Finding errors in a proof that $\langle x,a\rangle\to|a|^2$ as $x$ approaches $a$

Question

I am trying to spot the mistakes in this proof where $$ \lim_{x\to a}\langle x,a \rangle = |a|^2. $$ I do not know what mistakes are made here. Thanks!

Answer 1

$\langle ., .\rangle$ is not an inner product since for $x=(1,1)$ ,$\langle x, x\rangle = 0$ whereas $x\neq0$. You may not apply the Cauchy-Schwarz inequality.

Answer 2

Note that

$$0\le|\langle x,a \rangle-|a|^2|=\left||x||a|\cos\theta-|a|^2\right|\to 0\implies \langle x,a \rangle-|a|^2\to 0$$

Answer 3

The main source of confusion is that $\langle x,a \rangle$ seems to be defined in a non-standard way as $\langle x,a \rangle = x_1a_1 - x_2a_2$, instead of the 'usual' $x_1a_1 + x_2a_2$. As noted, this has several consequences.

1) It is no longer an inner product, so Cauchy-Schwarz does not apply (see answer by Bill O'Haran).

2) It makes it unsure what $|a|^2 $ is supposed to mean at all. Normally it means $|a|^2 =\langle a,a \rangle$, which would imply $|a|^2 =a_1a_1 - a_2a_2$ (see comment by Abhinav Jha), but in the purported proof it is implied in the second line that $|a|^2 =a_1a_1 + a_2a_2$, which would be the 'normal' formula for the 'usual' definition of the dot product.

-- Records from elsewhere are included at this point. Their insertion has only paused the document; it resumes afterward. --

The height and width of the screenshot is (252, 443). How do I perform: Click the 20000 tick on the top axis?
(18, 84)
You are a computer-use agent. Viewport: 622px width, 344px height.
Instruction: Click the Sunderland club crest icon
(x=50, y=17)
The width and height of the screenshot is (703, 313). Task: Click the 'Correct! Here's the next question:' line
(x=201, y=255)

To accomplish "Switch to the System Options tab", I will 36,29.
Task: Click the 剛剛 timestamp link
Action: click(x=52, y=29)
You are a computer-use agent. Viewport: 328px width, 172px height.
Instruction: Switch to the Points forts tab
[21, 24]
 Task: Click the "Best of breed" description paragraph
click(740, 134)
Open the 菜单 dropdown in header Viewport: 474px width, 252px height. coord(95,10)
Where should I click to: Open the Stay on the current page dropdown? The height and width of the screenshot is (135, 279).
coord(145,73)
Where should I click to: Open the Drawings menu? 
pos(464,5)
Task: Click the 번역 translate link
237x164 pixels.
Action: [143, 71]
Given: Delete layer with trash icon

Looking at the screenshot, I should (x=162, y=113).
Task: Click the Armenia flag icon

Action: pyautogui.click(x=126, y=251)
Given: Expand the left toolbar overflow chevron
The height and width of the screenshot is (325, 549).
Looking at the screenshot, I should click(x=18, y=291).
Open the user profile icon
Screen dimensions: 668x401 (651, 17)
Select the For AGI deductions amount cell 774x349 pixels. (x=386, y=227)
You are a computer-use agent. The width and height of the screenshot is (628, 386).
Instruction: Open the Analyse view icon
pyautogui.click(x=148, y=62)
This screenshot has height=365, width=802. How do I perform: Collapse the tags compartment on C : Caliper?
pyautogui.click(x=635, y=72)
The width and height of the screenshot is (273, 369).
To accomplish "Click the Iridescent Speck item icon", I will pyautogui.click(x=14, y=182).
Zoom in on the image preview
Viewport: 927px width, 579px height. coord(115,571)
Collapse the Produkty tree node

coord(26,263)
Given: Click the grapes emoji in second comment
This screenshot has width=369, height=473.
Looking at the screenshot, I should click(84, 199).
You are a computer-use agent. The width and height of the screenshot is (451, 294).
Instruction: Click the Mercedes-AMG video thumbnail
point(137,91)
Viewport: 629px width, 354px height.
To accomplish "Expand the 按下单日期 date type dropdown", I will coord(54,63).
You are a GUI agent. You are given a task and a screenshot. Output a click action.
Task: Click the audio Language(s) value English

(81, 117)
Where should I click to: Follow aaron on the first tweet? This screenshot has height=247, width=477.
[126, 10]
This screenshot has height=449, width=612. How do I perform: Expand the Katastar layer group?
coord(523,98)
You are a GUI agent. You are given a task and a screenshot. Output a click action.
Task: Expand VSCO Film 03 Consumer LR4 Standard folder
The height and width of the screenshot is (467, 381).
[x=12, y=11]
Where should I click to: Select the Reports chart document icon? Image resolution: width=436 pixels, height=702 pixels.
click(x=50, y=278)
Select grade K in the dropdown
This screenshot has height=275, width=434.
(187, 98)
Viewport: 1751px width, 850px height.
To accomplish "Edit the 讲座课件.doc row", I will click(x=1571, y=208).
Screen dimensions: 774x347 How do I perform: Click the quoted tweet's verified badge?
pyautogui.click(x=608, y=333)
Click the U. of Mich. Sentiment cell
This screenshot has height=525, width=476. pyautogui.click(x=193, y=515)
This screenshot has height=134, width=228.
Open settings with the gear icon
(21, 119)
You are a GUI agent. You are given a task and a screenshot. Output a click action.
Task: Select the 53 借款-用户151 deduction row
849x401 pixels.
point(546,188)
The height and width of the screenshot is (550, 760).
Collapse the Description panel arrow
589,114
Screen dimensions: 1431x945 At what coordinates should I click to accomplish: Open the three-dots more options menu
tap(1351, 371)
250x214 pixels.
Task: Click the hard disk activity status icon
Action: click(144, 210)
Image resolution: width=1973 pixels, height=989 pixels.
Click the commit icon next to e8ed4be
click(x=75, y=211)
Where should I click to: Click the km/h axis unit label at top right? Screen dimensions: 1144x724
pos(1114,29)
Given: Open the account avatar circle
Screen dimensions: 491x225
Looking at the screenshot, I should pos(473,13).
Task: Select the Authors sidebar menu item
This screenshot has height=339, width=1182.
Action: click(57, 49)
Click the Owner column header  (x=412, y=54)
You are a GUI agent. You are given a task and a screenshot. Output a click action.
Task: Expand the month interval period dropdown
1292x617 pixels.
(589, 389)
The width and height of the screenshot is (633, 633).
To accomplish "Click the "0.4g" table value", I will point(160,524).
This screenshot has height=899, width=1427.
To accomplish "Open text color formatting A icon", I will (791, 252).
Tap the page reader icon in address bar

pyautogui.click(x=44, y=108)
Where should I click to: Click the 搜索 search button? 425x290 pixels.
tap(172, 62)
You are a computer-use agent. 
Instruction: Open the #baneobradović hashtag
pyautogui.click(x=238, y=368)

3) In the second line, the part $x_1a_1 - x_2a_2 - a_1a_1 - a_2a_2 = a_1(x_1-a_1) +a_2(x_2-a_2)$ is incorrect (the sign of the term $x_2a_2$ changes between sides).

4) Then the next part is also incorrect! Under the given definition of $\langle x,y\rangle$, we have $\langle x-a,a\rangle = (x_1-a_1)a_1 - (x_2-a_2)a_2$ (notice the different sign before $(x_2-a_2)a_2$.

That second line becomes only correct if we use the definition $|a|^2 =\langle a,a \rangle = a_1^2 -a_2^2$ and omit the faulty part in the moddle. Then it is nothing more than using that $\langle x,y\rangle$ is a bilinear form, which it still is.

Then the main error of the proof boils down to point 1).